## Description of the task
Extract every one of the lines below that contains the word "should", copying each line in full.

(Entries showing where items appear)
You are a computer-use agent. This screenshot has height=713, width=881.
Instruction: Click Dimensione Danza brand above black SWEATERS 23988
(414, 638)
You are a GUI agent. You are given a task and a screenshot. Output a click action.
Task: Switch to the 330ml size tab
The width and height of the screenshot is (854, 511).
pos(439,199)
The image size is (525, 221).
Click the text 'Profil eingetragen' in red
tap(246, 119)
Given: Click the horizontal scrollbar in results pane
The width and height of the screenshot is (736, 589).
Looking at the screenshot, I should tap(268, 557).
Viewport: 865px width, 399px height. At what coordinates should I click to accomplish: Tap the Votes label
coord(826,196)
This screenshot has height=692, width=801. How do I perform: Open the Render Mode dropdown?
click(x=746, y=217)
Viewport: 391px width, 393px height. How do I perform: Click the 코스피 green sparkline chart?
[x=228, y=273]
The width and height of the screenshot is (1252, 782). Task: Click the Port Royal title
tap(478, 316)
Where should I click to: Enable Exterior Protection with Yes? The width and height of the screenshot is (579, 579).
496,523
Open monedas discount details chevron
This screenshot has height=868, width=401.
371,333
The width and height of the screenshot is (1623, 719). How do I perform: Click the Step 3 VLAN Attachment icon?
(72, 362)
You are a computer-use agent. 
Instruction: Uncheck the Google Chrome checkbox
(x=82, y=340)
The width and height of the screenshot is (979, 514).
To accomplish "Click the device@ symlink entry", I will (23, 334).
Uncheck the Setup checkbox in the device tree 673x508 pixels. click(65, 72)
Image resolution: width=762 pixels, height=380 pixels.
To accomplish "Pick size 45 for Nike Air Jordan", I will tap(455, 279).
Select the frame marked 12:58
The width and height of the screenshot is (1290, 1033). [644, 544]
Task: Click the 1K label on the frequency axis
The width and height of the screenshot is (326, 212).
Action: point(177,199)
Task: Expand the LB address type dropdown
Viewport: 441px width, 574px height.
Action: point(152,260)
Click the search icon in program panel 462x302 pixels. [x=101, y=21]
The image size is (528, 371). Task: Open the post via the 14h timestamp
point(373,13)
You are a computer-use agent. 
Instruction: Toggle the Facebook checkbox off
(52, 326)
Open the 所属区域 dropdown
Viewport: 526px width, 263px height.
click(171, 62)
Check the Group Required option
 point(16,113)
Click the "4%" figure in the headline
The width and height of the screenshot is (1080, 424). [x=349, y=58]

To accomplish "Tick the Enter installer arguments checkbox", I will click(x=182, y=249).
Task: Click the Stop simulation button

## Complete response
Looking at the screenshot, I should tap(268, 557).
Viewport: 865px width, 399px height. At what coordinates should I click to accomplish: Tap the Votes label
Where should I click to: Enable Exterior Protection with Yes? The width and height of the screenshot is (579, 579).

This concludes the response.